Snow's death scene wasn't Harington's last scene to shoot, "annoyingly." Instead, he got a "teeny little inside scene with Olly" for his final moment on set, and Brenock O'Connor, who plays Olly, was freaking out about a possible backlash. "He's shitting his pants," Harington chuckled. "He's like, 'Everybody's going to hate me!' Yeah, dude. Welcome to show business."

But before fans react, or overreact, we thought we should address some of the stages of grief here, the first of which will be denial. Many a fan has come up with ways Snow could technically still be alive or be resurrected, and we don't want to rule them all out, either, not just yet.
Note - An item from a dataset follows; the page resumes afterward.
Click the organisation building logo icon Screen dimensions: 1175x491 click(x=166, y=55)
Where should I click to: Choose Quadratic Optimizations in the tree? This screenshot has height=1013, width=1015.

John Bradley, who plays Snow's BFF and maester-in-training Sam Tarly, phoned in to help us do so. One by one, he addressed the predominant theories.

Kit Harington (left) and John Bradley in Sunday night's finale. Photo: Helen Sloan/HBO

1a. Warging into Ghost. "No Ghost!" Harington laughed. "I'll flag that one right there," Bradley said. "I'm not sure if a lot of people love Jon Snow, or if they actually just love Kit Harington's portrayal of Jon Snow. I don't think a lot of people would be perfectly happy if Jon Snow was now played by a dog, if it's a dog with Longclaw strapped to his back." Think of all the global commercial and merchandising opportunities that would be lost, Bradley pointed out. "A dog is not going to have the same global sex appeal, unless you're an absolute nutcase."

1b. Warging into another human. Same problem as above, since we would lose Harington, "unless he wargs into somebody more attractive," Bradley said. And given the selection of men available at Castle Black (excluding Bradley, since Sam is off to the Citadel), that's not too likely. "It's a slightly outlandish possibility" for a long-term solution, Bradley said. After all, Bran can only warg into Hodor on a temporary basis, and when one character who can warg in the books is dying, it doesn't work out well for him: Varamyr Sixskins tries to take over another human being so he can live on, but the occupying soul wrestles with him and ejects him from her mind. 

2. Red priestess intervention. Thoros of Myr was able to resurrect Beric Dondarrion, so shouldn't Melisandre have similar abilities? And couldn't she use a win at this point? "If I was Melisandre's campaign adviser, her spin doctor, if I were in her ear advising her, I would say, 'You killed a child. Bring Jon Snow back, and you might get the people back on your side,'" Bradley said. "She's magic. She can do anything she wants." The problem is proximity, however, so Bradley judges this one as "impossible."

3. White Walker intervention. This is one scenario that would allow us to keep the actor, but at the cost of losing the character, including his heroic nature. "To keep what people like about Jon Snow, you need to keep Kit, and you need to keep the character the same," Bradley said. "Otherwise, he's just an update, an iTunes update of Jon Snow. It's not the same. I don't think people will be satisfied." Unless ... Snow becomes a version of the book character Coldhands, a mysterious, resurrected being on the side of humanity. "We've all been waiting for that character," Bradley enthused. And this option seemed to be the most attractive one to an admittedly "vindictive" Bradley, simply because it would require Harington to "get up at 4 a.m., drive an hour, and sit in makeup for five hours. That would really, really ruin his night's sleep," he laughed. "I don't want Kit to get any sleep."

But whatever happens to Snow on the show from here on out, Harington said he's not involved. He's had "the chat" with Benioff and Weiss, he's had the big sendoff, he's had the "little cry," and he considers the matter "pretty closed." He might keep his hair long for other roles (it's easier than trying to regrow it out if need be), but he's planning to shave the beard so he can be "baby faced" — a refreshing change of pace. Anything that happens to Jon Snow's soul or body (... or dare we say corpse?) from here on out, "that's up to ol' Dan and Dave."

“Trust me, I'm sad, too. But all I know is that he's dead,” Harington said. “When you gotta go, you gotta go."